• **Goal**
Render as a JSON list of strings every line of the records from the one containing "What do you see at coordinates (728, 38)" down to the end, one string per line, with blank lines omitted.

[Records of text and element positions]
-- -- --
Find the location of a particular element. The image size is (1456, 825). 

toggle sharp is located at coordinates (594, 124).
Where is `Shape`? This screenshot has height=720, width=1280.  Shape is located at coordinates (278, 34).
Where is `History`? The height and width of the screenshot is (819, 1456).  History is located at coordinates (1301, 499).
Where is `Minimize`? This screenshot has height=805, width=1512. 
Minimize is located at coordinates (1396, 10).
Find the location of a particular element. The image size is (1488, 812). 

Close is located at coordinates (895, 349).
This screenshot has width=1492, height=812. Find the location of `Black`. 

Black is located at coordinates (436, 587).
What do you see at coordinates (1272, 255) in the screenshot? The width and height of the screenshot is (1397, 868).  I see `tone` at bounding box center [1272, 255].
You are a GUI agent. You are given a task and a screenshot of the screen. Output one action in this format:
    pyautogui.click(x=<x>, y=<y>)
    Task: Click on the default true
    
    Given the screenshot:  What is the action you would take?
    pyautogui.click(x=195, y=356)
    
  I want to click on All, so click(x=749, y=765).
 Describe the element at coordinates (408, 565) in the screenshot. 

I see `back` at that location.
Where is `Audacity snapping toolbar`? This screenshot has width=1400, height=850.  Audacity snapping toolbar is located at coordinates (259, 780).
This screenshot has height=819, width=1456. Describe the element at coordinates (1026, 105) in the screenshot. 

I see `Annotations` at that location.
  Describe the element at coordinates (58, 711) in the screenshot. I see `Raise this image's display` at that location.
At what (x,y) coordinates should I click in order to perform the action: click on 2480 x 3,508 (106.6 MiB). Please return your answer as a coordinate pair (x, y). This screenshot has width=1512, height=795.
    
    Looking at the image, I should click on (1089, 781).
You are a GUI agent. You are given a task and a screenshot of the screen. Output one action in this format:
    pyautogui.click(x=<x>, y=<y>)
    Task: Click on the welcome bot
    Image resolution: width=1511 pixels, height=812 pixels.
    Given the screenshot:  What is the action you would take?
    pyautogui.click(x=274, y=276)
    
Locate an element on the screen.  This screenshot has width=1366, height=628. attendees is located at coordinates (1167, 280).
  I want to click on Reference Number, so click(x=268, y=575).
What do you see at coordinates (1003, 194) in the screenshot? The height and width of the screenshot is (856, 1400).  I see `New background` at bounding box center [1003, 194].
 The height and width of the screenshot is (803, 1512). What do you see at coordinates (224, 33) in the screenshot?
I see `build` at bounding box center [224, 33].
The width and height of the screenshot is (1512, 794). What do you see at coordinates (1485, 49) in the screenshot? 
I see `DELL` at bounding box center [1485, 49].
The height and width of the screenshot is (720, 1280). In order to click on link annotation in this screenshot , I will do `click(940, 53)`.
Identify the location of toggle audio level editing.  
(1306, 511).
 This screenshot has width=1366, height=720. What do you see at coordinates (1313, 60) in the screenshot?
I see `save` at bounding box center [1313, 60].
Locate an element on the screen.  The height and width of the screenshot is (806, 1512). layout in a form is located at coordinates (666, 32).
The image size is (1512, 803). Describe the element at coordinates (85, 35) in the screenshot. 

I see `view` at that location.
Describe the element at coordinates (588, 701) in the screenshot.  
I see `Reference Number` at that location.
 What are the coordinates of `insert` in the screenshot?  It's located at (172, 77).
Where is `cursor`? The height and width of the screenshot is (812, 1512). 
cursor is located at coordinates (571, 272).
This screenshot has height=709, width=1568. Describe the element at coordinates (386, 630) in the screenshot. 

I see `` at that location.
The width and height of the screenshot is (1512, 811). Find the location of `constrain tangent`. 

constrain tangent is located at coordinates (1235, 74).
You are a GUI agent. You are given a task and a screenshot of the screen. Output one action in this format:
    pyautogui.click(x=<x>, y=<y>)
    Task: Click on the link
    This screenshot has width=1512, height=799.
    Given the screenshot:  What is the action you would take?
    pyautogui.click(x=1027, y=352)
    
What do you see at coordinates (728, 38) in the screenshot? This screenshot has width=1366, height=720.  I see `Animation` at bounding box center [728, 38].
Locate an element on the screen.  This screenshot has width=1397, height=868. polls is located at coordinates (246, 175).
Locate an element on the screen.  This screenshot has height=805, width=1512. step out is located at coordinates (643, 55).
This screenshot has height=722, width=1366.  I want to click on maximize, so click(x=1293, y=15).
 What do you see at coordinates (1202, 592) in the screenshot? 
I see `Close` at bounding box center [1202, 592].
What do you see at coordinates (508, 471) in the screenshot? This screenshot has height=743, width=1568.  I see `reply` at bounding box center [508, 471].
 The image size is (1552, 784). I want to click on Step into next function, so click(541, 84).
-- -- --
• **The result**
[
  "What do you see at coordinates (728, 38) in the screenshot? This screenshot has width=1366, height=720.  I see `Animation` at bounding box center [728, 38].",
  "Locate an element on the screen.  This screenshot has width=1397, height=868. polls is located at coordinates (246, 175).",
  "Locate an element on the screen.  This screenshot has height=805, width=1512. step out is located at coordinates (643, 55).",
  "This screenshot has height=722, width=1366.  I want to click on maximize, so click(x=1293, y=15).",
  " What do you see at coordinates (1202, 592) in the screenshot? ",
  "I see `Close` at bounding box center [1202, 592].",
  "What do you see at coordinates (508, 471) in the screenshot? This screenshot has height=743, width=1568.  I see `reply` at bounding box center [508, 471].",
  " The image size is (1552, 784). I want to click on Step into next function, so click(541, 84)."
]